Concerns over the team’s ‘big game mentality’ were only amplified with the disappointment at Wembley, and vice-captain Jones says the players can give little argument to the evidence against them.

“We said to each other after the game, I don’t know if it is a mentality issue, but I have been here now for four years and I can think of only a few times where we have really come up with a performance when the pressure was really on,” he told The Bolton News.

“Crawley, Papa Johns final last year, Blackpool, Derby – they are the sort of games you need to win, but other than those it has been poor. And 100 per cent the criticism we have had is fair on that, we just haven’t come up to standard in the big games. Collectively, we have to be better than that, we can’t drop that many points and expect to get promotion.”

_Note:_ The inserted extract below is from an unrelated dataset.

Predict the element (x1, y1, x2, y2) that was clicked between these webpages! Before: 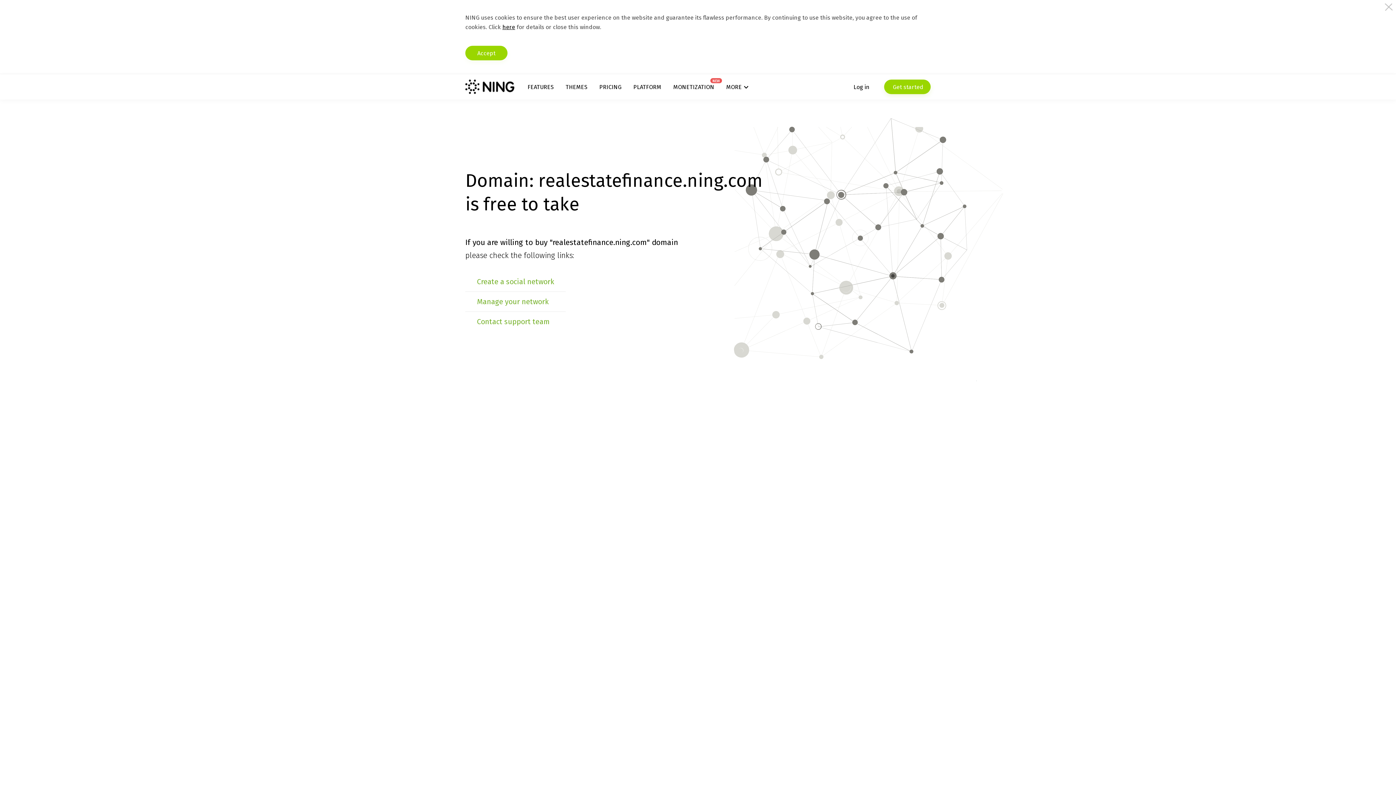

Evatt said in the aftermath of the final that there would be a period of change this summer and it remains to be seen what form that takes.

Jones believes the core of the squad which was 90 minutes away from the Championship can recover and rebuild to go one better next season.

“The most important thing is that we look at ourselves and what more we can all do, it can’t be a case of pointing fingers and blaming each other,” he said.

“Every game you lose, people tend to point their finger at a certain player. And we do it as players as well, we’re no better.

“But to a man, not one of us played to our best (at Wembley). Every one of us has more to give than that and, honestly, I don’t think any of us can tell you why we didn’t do it on the day.

“As for what changes, we will see what happens in the future.”

Jones, alongside Ricardo Santos and George Thomason, has turned out in every season under Evatt, each seeing an improvement in the league position.

Summing up the personal disappointment of missing out on promotion, the former Everton defender said: “This club has done everything for me, and it has been a platform for me to keep going again.

“After signing in League Two it was a massive dream of mine to help this club into League One and then to the Championship. To miss out on that, I am just devastated, it is hard to put into words just how bad I feel.”